▸ Task goal: Your task is to repeat exactly the lines below between the line holding "Float the Controls dock panel" and the line holding "Given: Go to next page arrow", inclusive, and only those.

Collected data:

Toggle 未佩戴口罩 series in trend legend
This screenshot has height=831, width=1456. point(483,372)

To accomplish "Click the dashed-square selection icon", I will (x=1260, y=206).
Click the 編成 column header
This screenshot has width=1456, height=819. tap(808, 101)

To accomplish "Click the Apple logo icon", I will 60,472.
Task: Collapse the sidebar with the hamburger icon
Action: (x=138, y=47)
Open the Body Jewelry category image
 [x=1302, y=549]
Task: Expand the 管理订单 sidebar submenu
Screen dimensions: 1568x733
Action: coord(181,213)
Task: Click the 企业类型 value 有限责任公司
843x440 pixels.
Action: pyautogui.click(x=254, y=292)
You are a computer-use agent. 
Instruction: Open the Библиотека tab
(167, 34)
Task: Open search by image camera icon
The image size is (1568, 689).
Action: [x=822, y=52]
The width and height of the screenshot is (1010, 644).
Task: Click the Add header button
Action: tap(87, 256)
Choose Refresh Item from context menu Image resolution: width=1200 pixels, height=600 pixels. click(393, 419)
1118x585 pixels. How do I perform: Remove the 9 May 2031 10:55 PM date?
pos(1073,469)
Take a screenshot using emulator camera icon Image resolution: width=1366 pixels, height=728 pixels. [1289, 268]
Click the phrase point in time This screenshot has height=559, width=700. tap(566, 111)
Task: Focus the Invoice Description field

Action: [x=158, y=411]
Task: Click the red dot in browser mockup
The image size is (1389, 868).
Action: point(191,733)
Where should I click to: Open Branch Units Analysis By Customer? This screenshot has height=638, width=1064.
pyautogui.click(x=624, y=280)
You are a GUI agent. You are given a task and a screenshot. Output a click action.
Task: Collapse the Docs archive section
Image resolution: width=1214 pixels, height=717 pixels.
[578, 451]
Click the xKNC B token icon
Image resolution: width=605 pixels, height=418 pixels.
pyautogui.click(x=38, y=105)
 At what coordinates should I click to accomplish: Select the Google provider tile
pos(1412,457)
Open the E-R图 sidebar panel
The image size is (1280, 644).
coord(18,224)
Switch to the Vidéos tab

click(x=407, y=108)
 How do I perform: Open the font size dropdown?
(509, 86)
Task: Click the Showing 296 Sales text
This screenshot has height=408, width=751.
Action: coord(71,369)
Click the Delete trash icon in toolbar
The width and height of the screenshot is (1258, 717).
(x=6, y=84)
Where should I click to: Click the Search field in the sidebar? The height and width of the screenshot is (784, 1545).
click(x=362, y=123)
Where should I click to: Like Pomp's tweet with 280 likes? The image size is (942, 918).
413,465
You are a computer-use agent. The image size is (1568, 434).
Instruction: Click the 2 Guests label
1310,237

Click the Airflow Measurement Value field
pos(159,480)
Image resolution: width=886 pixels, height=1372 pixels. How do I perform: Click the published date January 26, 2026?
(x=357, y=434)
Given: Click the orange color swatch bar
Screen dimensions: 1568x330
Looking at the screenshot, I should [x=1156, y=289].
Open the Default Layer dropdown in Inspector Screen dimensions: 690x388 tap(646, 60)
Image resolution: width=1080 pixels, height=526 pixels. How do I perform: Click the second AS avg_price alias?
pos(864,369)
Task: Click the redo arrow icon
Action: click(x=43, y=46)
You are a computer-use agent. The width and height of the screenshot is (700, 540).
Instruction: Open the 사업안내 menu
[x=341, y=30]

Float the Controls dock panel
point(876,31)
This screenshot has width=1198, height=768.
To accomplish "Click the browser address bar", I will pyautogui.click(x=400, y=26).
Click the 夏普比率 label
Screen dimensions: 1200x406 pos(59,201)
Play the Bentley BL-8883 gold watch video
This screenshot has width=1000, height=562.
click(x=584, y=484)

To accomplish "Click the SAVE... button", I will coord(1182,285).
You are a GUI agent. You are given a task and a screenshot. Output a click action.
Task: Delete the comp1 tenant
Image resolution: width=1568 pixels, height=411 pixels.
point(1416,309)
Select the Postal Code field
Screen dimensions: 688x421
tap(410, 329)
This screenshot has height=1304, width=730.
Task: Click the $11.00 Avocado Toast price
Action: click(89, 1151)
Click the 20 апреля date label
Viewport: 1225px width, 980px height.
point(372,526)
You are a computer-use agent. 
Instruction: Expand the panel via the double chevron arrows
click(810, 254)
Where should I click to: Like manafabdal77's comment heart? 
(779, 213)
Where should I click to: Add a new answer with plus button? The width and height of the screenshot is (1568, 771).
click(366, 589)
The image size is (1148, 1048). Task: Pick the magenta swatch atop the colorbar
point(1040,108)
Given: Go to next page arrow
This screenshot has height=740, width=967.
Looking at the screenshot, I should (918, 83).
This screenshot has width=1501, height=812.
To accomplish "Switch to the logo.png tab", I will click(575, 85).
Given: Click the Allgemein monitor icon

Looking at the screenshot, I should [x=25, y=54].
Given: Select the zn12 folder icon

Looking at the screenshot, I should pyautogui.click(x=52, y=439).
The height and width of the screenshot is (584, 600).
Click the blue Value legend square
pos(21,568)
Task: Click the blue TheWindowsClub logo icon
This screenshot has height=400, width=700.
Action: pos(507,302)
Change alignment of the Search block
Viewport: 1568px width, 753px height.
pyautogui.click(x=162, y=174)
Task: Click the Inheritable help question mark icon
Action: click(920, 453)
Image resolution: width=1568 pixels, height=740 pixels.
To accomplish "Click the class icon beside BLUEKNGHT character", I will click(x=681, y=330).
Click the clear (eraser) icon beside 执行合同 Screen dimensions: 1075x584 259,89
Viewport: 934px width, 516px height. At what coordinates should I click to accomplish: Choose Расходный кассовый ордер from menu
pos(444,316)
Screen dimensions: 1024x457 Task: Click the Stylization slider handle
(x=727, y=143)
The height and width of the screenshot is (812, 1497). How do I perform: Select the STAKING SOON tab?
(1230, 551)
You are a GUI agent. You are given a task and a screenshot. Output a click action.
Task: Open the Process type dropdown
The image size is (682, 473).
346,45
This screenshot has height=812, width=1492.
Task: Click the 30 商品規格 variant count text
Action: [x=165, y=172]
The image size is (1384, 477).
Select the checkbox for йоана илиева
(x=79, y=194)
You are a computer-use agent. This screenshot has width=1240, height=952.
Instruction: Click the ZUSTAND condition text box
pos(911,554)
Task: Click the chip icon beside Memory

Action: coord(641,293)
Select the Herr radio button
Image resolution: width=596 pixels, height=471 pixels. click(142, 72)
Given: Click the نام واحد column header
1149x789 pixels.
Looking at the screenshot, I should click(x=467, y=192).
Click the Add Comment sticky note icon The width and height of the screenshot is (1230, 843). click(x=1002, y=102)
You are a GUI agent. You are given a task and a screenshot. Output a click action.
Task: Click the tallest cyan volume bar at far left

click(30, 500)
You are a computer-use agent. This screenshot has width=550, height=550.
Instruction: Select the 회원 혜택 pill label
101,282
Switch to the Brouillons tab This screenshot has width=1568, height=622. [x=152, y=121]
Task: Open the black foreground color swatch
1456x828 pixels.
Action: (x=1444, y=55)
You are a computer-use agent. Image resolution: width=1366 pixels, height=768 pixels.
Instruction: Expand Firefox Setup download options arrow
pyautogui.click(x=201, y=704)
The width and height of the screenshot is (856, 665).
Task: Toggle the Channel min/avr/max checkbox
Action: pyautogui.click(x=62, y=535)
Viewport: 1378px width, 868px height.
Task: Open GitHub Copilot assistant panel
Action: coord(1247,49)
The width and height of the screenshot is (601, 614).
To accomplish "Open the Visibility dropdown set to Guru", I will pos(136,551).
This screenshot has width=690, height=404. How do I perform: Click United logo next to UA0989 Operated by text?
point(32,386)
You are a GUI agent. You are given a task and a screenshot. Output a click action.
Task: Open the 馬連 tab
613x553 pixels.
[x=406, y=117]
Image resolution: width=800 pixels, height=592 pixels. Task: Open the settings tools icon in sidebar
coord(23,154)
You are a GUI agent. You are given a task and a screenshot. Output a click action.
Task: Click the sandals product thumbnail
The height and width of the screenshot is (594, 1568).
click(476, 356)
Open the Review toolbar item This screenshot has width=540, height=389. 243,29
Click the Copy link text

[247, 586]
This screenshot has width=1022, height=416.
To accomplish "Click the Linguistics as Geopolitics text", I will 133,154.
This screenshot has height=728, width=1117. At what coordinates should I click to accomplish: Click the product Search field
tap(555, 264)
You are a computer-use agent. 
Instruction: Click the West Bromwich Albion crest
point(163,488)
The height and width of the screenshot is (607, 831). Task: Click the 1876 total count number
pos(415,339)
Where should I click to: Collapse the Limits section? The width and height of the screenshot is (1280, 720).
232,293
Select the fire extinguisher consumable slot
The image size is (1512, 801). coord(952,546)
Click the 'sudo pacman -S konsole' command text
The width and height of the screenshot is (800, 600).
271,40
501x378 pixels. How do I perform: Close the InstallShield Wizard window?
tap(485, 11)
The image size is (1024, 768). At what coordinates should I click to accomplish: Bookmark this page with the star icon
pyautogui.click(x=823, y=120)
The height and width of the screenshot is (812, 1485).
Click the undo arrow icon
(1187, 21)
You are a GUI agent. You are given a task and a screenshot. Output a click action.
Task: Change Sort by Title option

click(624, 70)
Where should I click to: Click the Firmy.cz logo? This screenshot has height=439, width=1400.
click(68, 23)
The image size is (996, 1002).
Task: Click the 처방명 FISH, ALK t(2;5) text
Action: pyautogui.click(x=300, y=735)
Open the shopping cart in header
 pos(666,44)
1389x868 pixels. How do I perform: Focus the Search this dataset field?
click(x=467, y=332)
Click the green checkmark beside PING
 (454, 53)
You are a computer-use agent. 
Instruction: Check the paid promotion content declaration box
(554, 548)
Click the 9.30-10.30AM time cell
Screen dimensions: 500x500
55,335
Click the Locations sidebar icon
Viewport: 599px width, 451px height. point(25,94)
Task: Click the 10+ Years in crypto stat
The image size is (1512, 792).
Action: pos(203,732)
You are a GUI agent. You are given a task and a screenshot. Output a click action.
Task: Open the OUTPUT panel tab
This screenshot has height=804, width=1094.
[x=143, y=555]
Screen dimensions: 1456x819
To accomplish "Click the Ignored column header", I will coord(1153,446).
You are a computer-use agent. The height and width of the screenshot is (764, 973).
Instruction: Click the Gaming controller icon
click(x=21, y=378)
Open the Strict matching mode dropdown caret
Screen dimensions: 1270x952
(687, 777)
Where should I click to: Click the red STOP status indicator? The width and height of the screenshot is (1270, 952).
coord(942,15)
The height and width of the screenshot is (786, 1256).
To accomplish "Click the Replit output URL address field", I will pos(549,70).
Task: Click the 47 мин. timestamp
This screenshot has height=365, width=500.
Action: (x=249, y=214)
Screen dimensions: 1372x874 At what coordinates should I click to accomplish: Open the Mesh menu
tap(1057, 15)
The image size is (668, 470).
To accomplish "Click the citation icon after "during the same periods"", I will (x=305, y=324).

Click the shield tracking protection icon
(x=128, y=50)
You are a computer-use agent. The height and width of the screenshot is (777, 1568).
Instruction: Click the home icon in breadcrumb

▸ Task output:
Float the Controls dock panel
point(876,31)
This screenshot has width=1198, height=768.
To accomplish "Click the browser address bar", I will pyautogui.click(x=400, y=26).
Click the 夏普比率 label
Screen dimensions: 1200x406 pos(59,201)
Play the Bentley BL-8883 gold watch video
This screenshot has width=1000, height=562.
click(x=584, y=484)

To accomplish "Click the SAVE... button", I will coord(1182,285).
You are a GUI agent. You are given a task and a screenshot. Output a click action.
Task: Delete the comp1 tenant
Image resolution: width=1568 pixels, height=411 pixels.
point(1416,309)
Select the Postal Code field
Screen dimensions: 688x421
tap(410, 329)
This screenshot has height=1304, width=730.
Task: Click the $11.00 Avocado Toast price
Action: click(89, 1151)
Click the 20 апреля date label
Viewport: 1225px width, 980px height.
point(372,526)
You are a computer-use agent. 
Instruction: Expand the panel via the double chevron arrows
click(810, 254)
Where should I click to: Like manafabdal77's comment heart? 
(779, 213)
Where should I click to: Add a new answer with plus button? The width and height of the screenshot is (1568, 771).
click(366, 589)
The image size is (1148, 1048). Task: Pick the magenta swatch atop the colorbar
point(1040,108)
Given: Go to next page arrow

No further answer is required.